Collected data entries
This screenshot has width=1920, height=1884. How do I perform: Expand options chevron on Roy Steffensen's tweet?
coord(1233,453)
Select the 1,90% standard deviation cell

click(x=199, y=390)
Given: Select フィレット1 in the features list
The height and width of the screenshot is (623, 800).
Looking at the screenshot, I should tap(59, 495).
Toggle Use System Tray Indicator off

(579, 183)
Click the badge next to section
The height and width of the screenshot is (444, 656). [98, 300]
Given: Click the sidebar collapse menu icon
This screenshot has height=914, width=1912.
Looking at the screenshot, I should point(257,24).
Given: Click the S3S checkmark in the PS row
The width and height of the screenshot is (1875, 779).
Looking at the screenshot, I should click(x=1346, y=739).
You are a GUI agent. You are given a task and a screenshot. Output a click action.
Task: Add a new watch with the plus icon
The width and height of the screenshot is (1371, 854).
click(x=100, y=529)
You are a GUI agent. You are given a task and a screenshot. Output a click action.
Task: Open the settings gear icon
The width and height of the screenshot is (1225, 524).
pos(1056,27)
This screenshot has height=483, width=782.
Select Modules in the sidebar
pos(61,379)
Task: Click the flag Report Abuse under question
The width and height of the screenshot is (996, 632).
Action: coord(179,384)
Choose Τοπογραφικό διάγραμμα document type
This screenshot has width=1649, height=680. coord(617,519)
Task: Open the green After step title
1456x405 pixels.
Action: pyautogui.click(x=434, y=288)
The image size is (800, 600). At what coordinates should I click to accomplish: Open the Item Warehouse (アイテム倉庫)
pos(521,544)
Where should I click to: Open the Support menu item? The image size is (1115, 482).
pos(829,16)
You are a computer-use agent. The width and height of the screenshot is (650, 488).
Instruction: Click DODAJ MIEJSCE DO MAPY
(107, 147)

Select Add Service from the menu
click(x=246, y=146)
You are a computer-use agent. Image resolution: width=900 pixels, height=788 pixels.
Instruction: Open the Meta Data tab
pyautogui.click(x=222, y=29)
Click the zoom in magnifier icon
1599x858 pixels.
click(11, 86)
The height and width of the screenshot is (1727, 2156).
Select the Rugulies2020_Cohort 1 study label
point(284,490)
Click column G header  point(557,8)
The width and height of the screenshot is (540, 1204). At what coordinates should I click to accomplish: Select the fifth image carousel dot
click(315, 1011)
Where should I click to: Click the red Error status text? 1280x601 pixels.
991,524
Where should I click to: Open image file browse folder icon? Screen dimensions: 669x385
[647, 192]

Exercise goal
Write out, word for word, the line containing "Instruction: Open the Meta Data tab" and all the lines after it in the entries above, and nothing more.

Response
Instruction: Open the Meta Data tab
pyautogui.click(x=222, y=29)
Click the zoom in magnifier icon
1599x858 pixels.
click(11, 86)
The height and width of the screenshot is (1727, 2156).
Select the Rugulies2020_Cohort 1 study label
point(284,490)
Click column G header  point(557,8)
The width and height of the screenshot is (540, 1204). At what coordinates should I click to accomplish: Select the fifth image carousel dot
click(315, 1011)
Where should I click to: Click the red Error status text? 1280x601 pixels.
991,524
Where should I click to: Open image file browse folder icon? Screen dimensions: 669x385
[647, 192]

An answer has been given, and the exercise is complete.